## OBJECTIVE 1
Output the portion of the mailing-list thread on UTF-8 documents that begins at the words "On Wed, 2003-06-18" and ends after the words "the Ntildes etc.", with no changes.

## SELECTED TEXT
-----
Re: Proposal: All DOCUMENTS TO UTF-8

Posted by Avik Sengupta <av...@apache.org>.

I can see why it would help to have documents in UTF-8 for
internationalisation. However, remember that for CVS, these documents
would have to be checked in as binary, else a big mess will happen. 

On Wed, 2003-06-18 at 01:40, Tetsuya Kitahata wrote:
> Well, this is why I stick to be the translations of the japanese
> off from apache.org.
> If I put the japanese translations (Shift_JIS or EUC_JP) on apache.org,
> I thought I had to convert them all to unicode escape seq style. I know
> how to deal with the unicode escape seq, but I was not sure the others
> could do the same. (Shift_JIS -> escape seq., escape seq. -> Shift_JIS)
> 
> Of course, I am thinking about what you said. So, I proposed
> "'translations guideline should be changed slightly to be fit to it??"
> 
> FYI:
> My favorite text editor is made in japan. Maybe most of the text editors
> created by the japanese can not deal with the Ntildes etc.
> (But, fortunately, my favorite Mail Client can deal with them, made in
> japan)
> 
> It goes for the codebase itself, too. Just Latin vs non-Latin problem.
> 
> Sincerely,
> 
> -- Tetsuya (tetsuya@apache.org)
> 
> P.S. Sorry, I do not want to mail in Kanji to apache.org
> mailing lists. It would be  just noisy. If you wish, I'll do it as a
> personal mail to you, attached.
> 
> ---------------------------------------------------------------------
> 
> On Tue, 17 Jun 2003 21:28:04 +0200
> (Subject: Re: Proposal: All DOCUMENTS TO UTF-8)
> Agustín Martín <ag...@terra.es> wrote:
> 
> > Even though I have no vote, I would say stick with ISO-8859-1 or similar.
> > Writing documentation in xml is fine, but if a translator has to start 
> > converting all his chars (ñ, á, é, í, ó, ú) to unicode, it will be a bit 
> > of a hassle.
> > 
> > ¿Tetsuya, out of curiosity, what is your favourite editor that doesn't 
> > support latin1?
> > 
> > If localized files/docs could use local STANDARD encodings, it would 
> > make life easier on translators. Tetsuya, you could write directly in 
> > kanji (is that the right name?) :-)
> > 
> > My 2 cents,
> >    Agustín.
> 
> 
> 
> ---------------------------------------------------------------------
> To unsubscribe, e-mail: poi-dev-unsubscribe@jakarta.apache.org
> For additional commands, e-mail: poi-dev-help@jakarta.apache.org
-- 
Avik Sengupta <av...@apache.org>

Re: Proposal: All DOCUMENTS TO UTF-8

Posted by Tetsuya Kitahata <te...@apache.org>.

Well, this is why I stick to be the translations of the japanese
off from apache.org.
If I put the japanese translations (Shift_JIS or EUC_JP) on apache.org,
I thought I had to convert them all to unicode escape seq style. I know
how to deal with the unicode escape seq, but I was not sure the others
could do the same. (Shift_JIS -> escape seq., escape seq. -> Shift_JIS)
-----
## OBJECTIVE 2
In the records, rewrite the lines starting at the one containing "Given: Pick the French flag language icon" and ending after the one containing "Action: coord(1074,274)", swapping "French" for "German" and leaving everything else as it is. Output only those lines.
-----
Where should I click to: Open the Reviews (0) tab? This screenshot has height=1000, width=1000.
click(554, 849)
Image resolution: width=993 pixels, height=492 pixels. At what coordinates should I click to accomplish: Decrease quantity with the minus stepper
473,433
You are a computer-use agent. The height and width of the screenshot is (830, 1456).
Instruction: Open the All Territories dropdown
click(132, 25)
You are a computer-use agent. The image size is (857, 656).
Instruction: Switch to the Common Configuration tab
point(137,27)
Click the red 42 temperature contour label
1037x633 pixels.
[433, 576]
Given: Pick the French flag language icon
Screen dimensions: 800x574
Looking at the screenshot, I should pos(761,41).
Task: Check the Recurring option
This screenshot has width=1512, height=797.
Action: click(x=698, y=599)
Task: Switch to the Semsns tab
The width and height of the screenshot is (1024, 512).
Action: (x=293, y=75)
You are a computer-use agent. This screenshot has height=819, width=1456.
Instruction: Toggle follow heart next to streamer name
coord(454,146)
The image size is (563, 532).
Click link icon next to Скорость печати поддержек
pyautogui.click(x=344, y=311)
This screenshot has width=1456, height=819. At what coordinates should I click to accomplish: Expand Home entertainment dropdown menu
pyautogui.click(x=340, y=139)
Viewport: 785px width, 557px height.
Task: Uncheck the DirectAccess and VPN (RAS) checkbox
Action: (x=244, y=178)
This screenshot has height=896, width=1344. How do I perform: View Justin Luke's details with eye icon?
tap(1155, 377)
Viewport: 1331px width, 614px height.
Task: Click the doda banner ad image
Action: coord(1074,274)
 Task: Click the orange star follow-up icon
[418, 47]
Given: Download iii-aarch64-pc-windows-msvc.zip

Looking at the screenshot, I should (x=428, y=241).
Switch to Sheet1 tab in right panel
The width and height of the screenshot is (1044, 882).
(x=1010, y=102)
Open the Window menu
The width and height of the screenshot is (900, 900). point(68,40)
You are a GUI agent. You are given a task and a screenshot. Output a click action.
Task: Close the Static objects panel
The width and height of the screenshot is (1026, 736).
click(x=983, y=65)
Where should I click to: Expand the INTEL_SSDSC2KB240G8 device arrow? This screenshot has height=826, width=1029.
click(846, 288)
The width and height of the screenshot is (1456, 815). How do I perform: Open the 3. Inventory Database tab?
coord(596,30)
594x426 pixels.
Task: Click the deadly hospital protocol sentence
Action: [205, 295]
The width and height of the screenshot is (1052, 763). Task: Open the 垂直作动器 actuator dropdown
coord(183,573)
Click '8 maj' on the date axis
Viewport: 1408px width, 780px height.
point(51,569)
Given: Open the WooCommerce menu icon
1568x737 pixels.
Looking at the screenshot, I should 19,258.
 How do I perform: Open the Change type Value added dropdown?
-----
## COMPLETE OUTPUT 1
On Wed, 2003-06-18 at 01:40, Tetsuya Kitahata wrote:
> Well, this is why I stick to be the translations of the japanese
> off from apache.org.
> If I put the japanese translations (Shift_JIS or EUC_JP) on apache.org,
> I thought I had to convert them all to unicode escape seq style. I know
> how to deal with the unicode escape seq, but I was not sure the others
> could do the same. (Shift_JIS -> escape seq., escape seq. -> Shift_JIS)
> 
> Of course, I am thinking about what you said. So, I proposed
> "'translations guideline should be changed slightly to be fit to it??"
> 
> FYI:
> My favorite text editor is made in japan. Maybe most of the text editors
> created by the japanese can not deal with the Ntildes etc.

## COMPLETE OUTPUT 2
Given: Pick the German flag language icon
Screen dimensions: 800x574
Looking at the screenshot, I should pos(761,41).
Task: Check the Recurring option
This screenshot has width=1512, height=797.
Action: click(x=698, y=599)
Task: Switch to the Semsns tab
The width and height of the screenshot is (1024, 512).
Action: (x=293, y=75)
You are a computer-use agent. This screenshot has height=819, width=1456.
Instruction: Toggle follow heart next to streamer name
coord(454,146)
The image size is (563, 532).
Click link icon next to Скорость печати поддержек
pyautogui.click(x=344, y=311)
This screenshot has width=1456, height=819. At what coordinates should I click to accomplish: Expand Home entertainment dropdown menu
pyautogui.click(x=340, y=139)
Viewport: 785px width, 557px height.
Task: Uncheck the DirectAccess and VPN (RAS) checkbox
Action: (x=244, y=178)
This screenshot has height=896, width=1344. How do I perform: View Justin Luke's details with eye icon?
tap(1155, 377)
Viewport: 1331px width, 614px height.
Task: Click the doda banner ad image
Action: coord(1074,274)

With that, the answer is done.